**The problem:** From the first line to the last, retype the data below exactly.

Saved data entries
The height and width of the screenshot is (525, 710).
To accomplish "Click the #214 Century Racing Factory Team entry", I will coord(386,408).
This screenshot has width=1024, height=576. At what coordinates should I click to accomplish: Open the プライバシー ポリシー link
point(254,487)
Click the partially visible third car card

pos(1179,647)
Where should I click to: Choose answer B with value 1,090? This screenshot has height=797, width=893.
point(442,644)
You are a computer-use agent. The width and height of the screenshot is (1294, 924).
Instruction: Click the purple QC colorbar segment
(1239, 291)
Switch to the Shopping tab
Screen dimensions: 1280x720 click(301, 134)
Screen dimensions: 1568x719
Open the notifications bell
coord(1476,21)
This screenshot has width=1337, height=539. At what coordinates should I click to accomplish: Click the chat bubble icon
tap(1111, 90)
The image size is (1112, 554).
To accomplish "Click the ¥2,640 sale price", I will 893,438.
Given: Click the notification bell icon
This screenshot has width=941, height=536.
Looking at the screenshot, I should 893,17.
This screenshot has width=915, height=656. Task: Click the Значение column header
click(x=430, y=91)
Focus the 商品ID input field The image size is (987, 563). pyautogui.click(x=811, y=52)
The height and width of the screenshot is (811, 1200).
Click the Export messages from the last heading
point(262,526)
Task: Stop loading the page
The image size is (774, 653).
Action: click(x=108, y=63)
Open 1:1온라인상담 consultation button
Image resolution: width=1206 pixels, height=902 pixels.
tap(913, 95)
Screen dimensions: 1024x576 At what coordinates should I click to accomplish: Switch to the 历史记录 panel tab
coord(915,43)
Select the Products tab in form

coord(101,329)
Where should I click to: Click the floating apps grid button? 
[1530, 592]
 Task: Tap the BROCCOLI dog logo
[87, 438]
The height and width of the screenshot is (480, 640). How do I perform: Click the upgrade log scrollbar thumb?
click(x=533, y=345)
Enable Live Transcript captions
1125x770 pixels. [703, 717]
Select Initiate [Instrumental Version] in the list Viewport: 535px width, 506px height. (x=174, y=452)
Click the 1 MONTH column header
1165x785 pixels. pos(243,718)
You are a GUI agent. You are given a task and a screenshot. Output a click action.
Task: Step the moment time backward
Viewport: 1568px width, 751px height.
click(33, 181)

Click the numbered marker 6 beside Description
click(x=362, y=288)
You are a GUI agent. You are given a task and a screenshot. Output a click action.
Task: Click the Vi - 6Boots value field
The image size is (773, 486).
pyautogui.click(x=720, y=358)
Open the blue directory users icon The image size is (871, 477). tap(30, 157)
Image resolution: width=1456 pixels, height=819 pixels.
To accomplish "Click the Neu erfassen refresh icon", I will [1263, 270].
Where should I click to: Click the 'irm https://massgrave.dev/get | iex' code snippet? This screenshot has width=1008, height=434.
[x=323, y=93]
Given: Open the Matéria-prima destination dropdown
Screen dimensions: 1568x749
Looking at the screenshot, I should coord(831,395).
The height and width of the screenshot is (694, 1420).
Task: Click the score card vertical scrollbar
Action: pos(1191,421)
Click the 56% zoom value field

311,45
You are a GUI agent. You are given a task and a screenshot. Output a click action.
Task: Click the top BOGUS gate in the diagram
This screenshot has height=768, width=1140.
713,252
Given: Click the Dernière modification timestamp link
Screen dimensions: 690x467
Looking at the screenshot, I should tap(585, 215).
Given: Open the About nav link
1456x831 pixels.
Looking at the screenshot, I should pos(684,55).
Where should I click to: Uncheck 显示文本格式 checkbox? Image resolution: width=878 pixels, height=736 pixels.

**Your solution:**
The height and width of the screenshot is (525, 710).
To accomplish "Click the #214 Century Racing Factory Team entry", I will coord(386,408).
This screenshot has width=1024, height=576. At what coordinates should I click to accomplish: Open the プライバシー ポリシー link
point(254,487)
Click the partially visible third car card

pos(1179,647)
Where should I click to: Choose answer B with value 1,090? This screenshot has height=797, width=893.
point(442,644)
You are a computer-use agent. The width and height of the screenshot is (1294, 924).
Instruction: Click the purple QC colorbar segment
(1239, 291)
Switch to the Shopping tab
Screen dimensions: 1280x720 click(301, 134)
Screen dimensions: 1568x719
Open the notifications bell
coord(1476,21)
This screenshot has width=1337, height=539. At what coordinates should I click to accomplish: Click the chat bubble icon
tap(1111, 90)
The image size is (1112, 554).
To accomplish "Click the ¥2,640 sale price", I will 893,438.
Given: Click the notification bell icon
This screenshot has width=941, height=536.
Looking at the screenshot, I should 893,17.
This screenshot has width=915, height=656. Task: Click the Значение column header
click(x=430, y=91)
Focus the 商品ID input field The image size is (987, 563). pyautogui.click(x=811, y=52)
The height and width of the screenshot is (811, 1200).
Click the Export messages from the last heading
point(262,526)
Task: Stop loading the page
The image size is (774, 653).
Action: click(x=108, y=63)
Open 1:1온라인상담 consultation button
Image resolution: width=1206 pixels, height=902 pixels.
tap(913, 95)
Screen dimensions: 1024x576 At what coordinates should I click to accomplish: Switch to the 历史记录 panel tab
coord(915,43)
Select the Products tab in form

coord(101,329)
Where should I click to: Click the floating apps grid button? 
[1530, 592]
 Task: Tap the BROCCOLI dog logo
[87, 438]
The height and width of the screenshot is (480, 640). How do I perform: Click the upgrade log scrollbar thumb?
click(x=533, y=345)
Enable Live Transcript captions
1125x770 pixels. [703, 717]
Select Initiate [Instrumental Version] in the list Viewport: 535px width, 506px height. (x=174, y=452)
Click the 1 MONTH column header
1165x785 pixels. pos(243,718)
You are a GUI agent. You are given a task and a screenshot. Output a click action.
Task: Step the moment time backward
Viewport: 1568px width, 751px height.
click(33, 181)

Click the numbered marker 6 beside Description
click(x=362, y=288)
You are a GUI agent. You are given a task and a screenshot. Output a click action.
Task: Click the Vi - 6Boots value field
The image size is (773, 486).
pyautogui.click(x=720, y=358)
Open the blue directory users icon The image size is (871, 477). tap(30, 157)
Image resolution: width=1456 pixels, height=819 pixels.
To accomplish "Click the Neu erfassen refresh icon", I will [1263, 270].
Where should I click to: Click the 'irm https://massgrave.dev/get | iex' code snippet? This screenshot has width=1008, height=434.
[x=323, y=93]
Given: Open the Matéria-prima destination dropdown
Screen dimensions: 1568x749
Looking at the screenshot, I should coord(831,395).
The height and width of the screenshot is (694, 1420).
Task: Click the score card vertical scrollbar
Action: pos(1191,421)
Click the 56% zoom value field

311,45
You are a GUI agent. You are given a task and a screenshot. Output a click action.
Task: Click the top BOGUS gate in the diagram
This screenshot has height=768, width=1140.
713,252
Given: Click the Dernière modification timestamp link
Screen dimensions: 690x467
Looking at the screenshot, I should tap(585, 215).
Given: Open the About nav link
1456x831 pixels.
Looking at the screenshot, I should pos(684,55).
Where should I click to: Uncheck 显示文本格式 checkbox? Image resolution: width=878 pixels, height=736 pixels.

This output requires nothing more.